Problem description:
Once you reach the line containing "Identify the click" in the entries below, write out that line and each one after it down to the line containing "Aviso Legal (47, 2152)", exactly and with nothing added.

== Information given ==

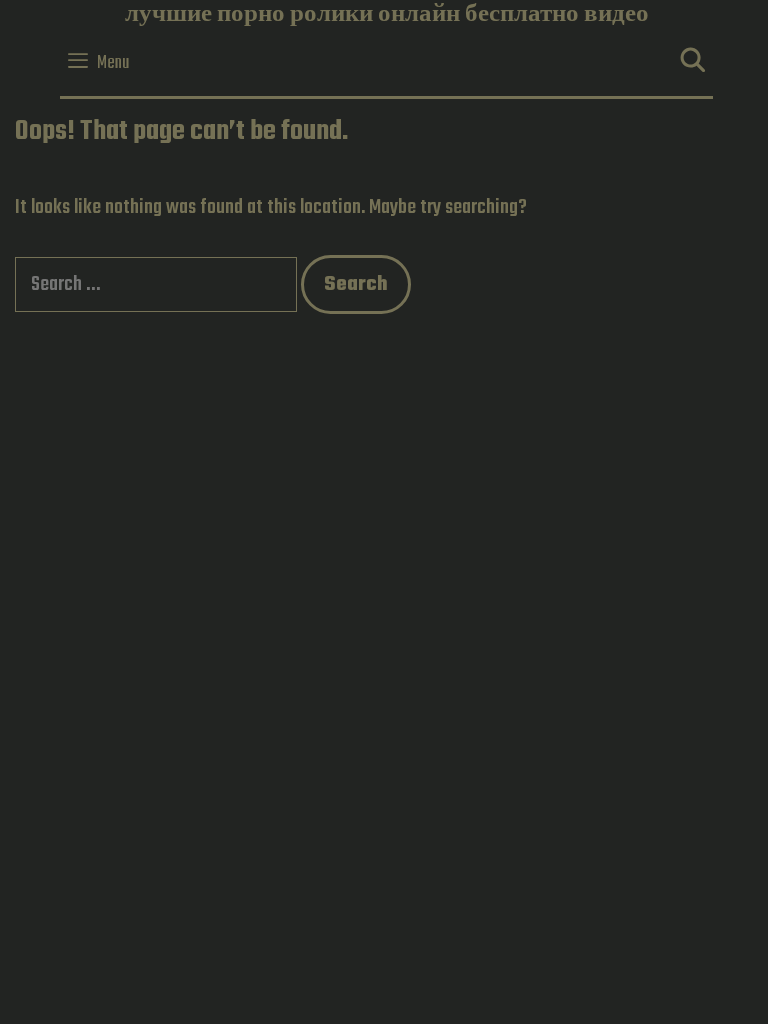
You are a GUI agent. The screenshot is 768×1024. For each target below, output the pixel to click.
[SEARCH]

===
== Information given ==

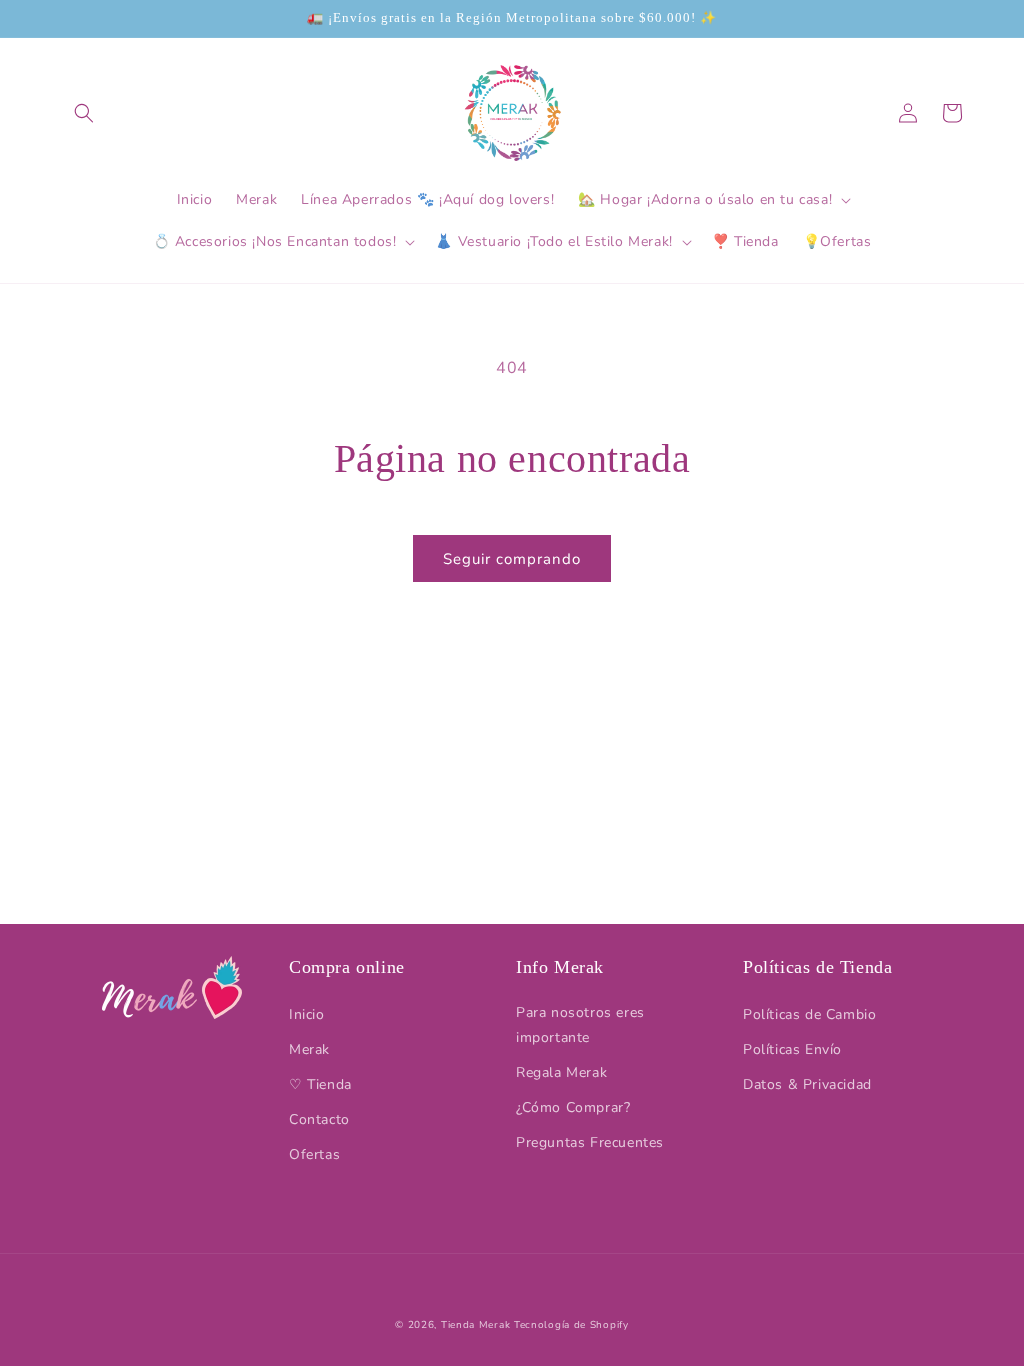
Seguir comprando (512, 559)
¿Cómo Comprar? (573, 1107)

===
== Information given ==

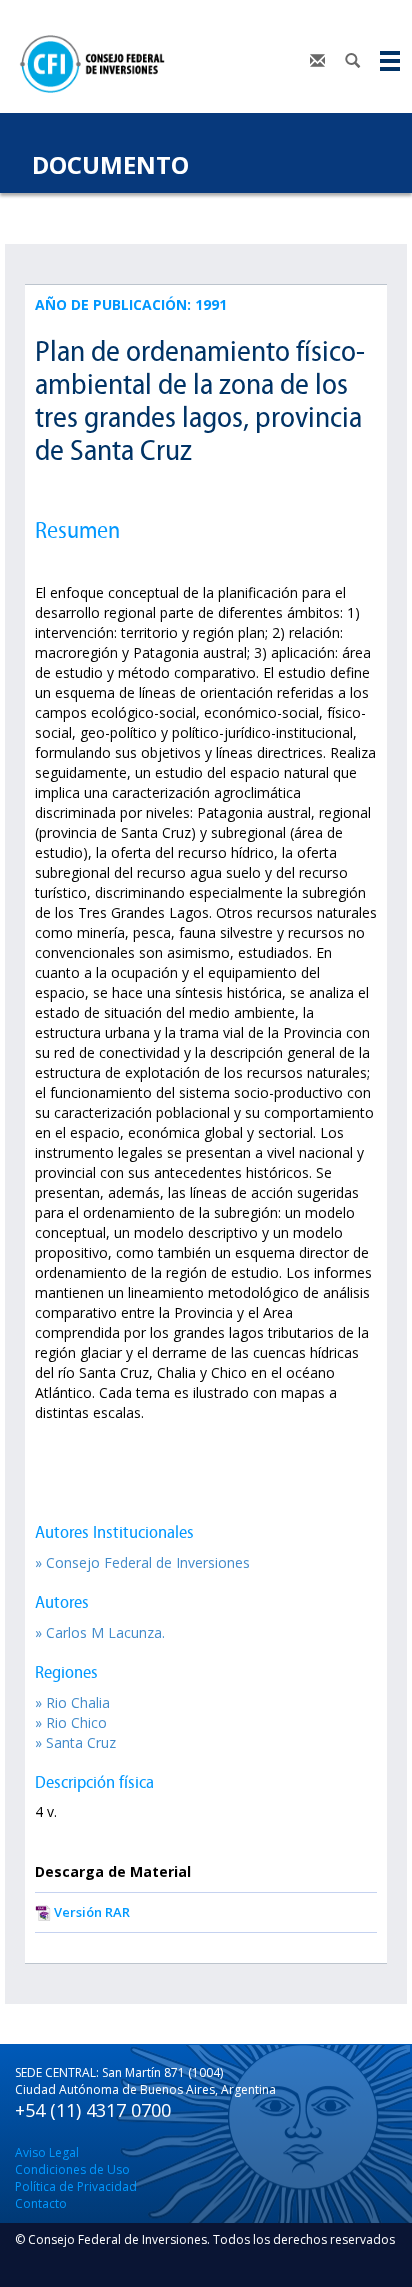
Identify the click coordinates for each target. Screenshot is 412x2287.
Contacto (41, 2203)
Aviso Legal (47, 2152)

===

Result below:
Identify the click coordinates for each target. Screenshot is 412x2287.
Contacto (41, 2203)
Aviso Legal (47, 2152)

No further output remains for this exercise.